> **BRIEF**: Print exactly the lines that run from the one containing "Given: Tap Renseigner l'absence button" to the final line of the data, both included, and print none of the pictures.

> **EXERCISE MATERIALS**:
= = = = = = =

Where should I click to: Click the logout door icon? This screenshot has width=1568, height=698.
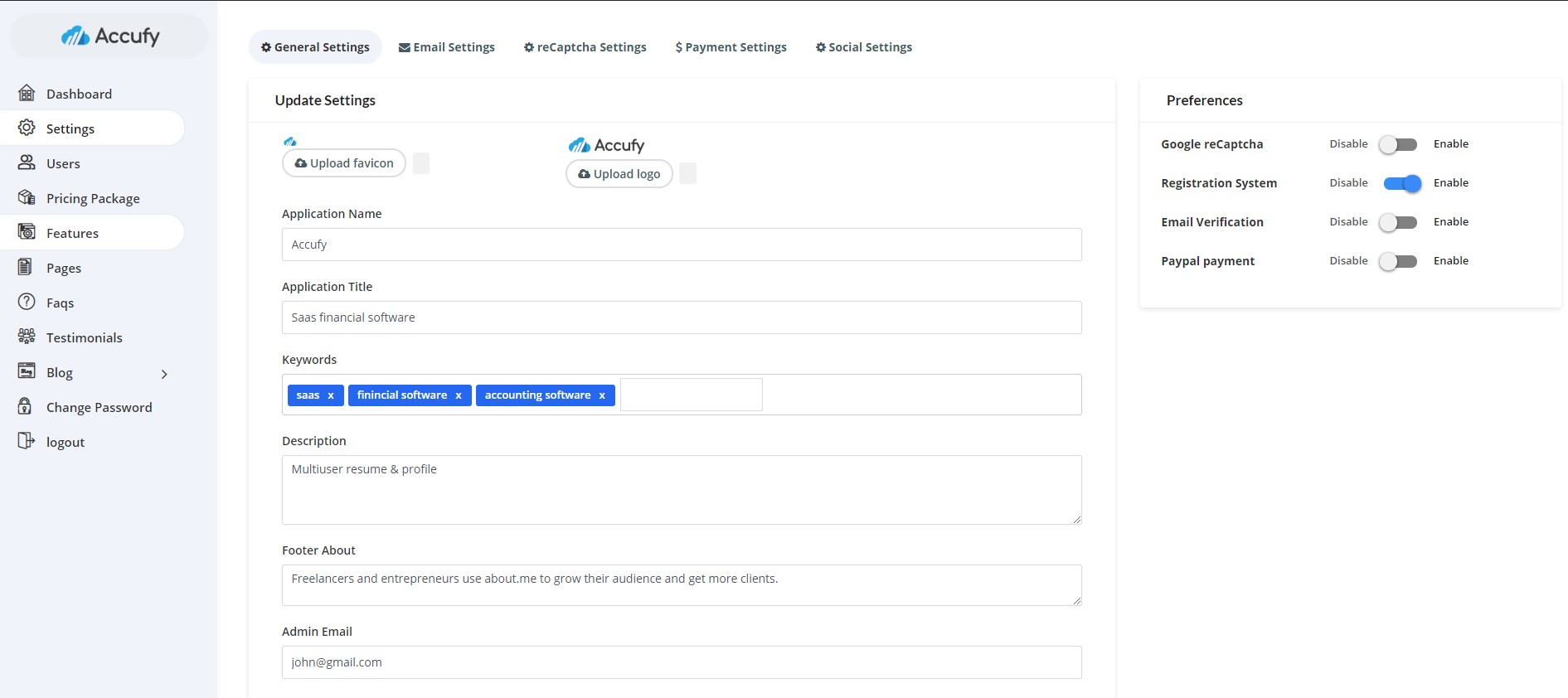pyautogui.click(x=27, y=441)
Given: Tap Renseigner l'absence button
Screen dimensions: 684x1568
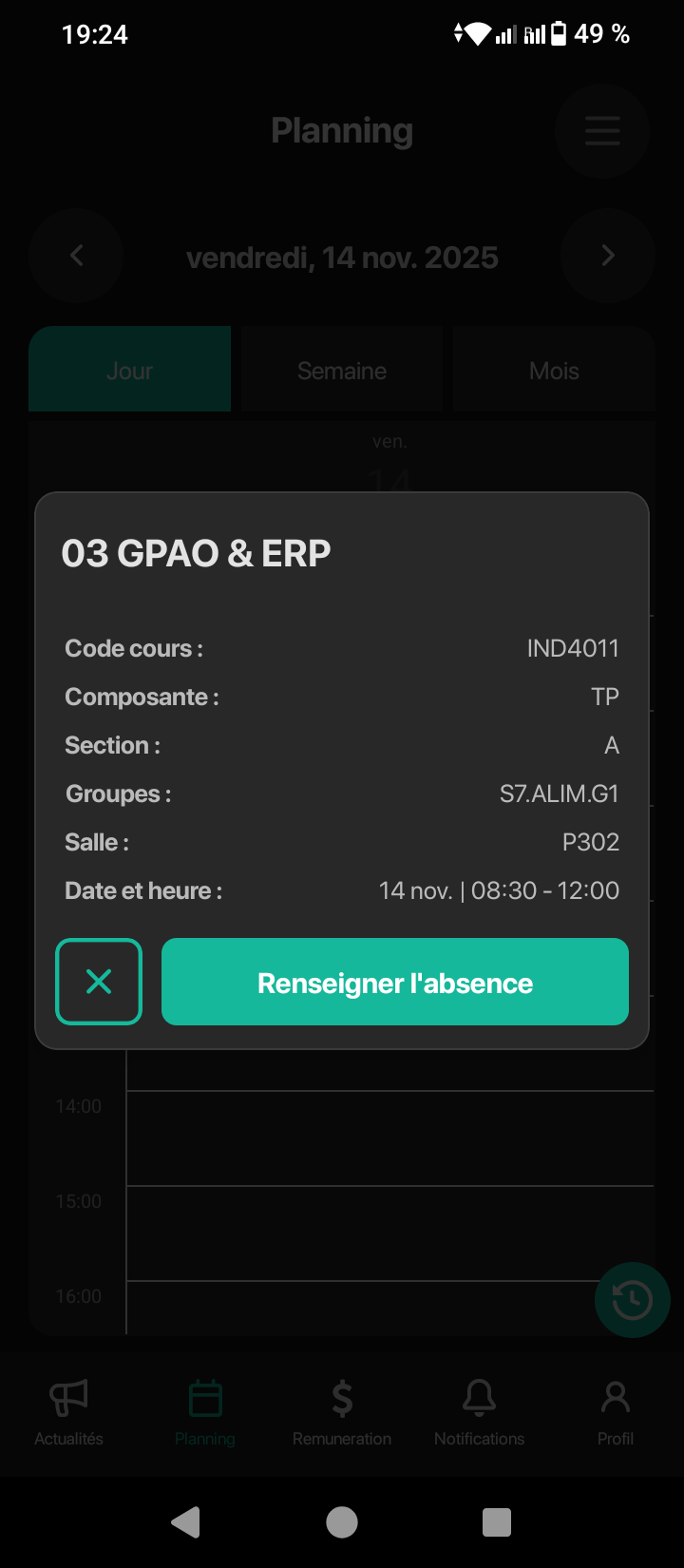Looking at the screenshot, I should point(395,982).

= = = = = = =

> **ANSWER TO THIS TASK**:
Given: Tap Renseigner l'absence button
Screen dimensions: 684x1568
Looking at the screenshot, I should point(395,982).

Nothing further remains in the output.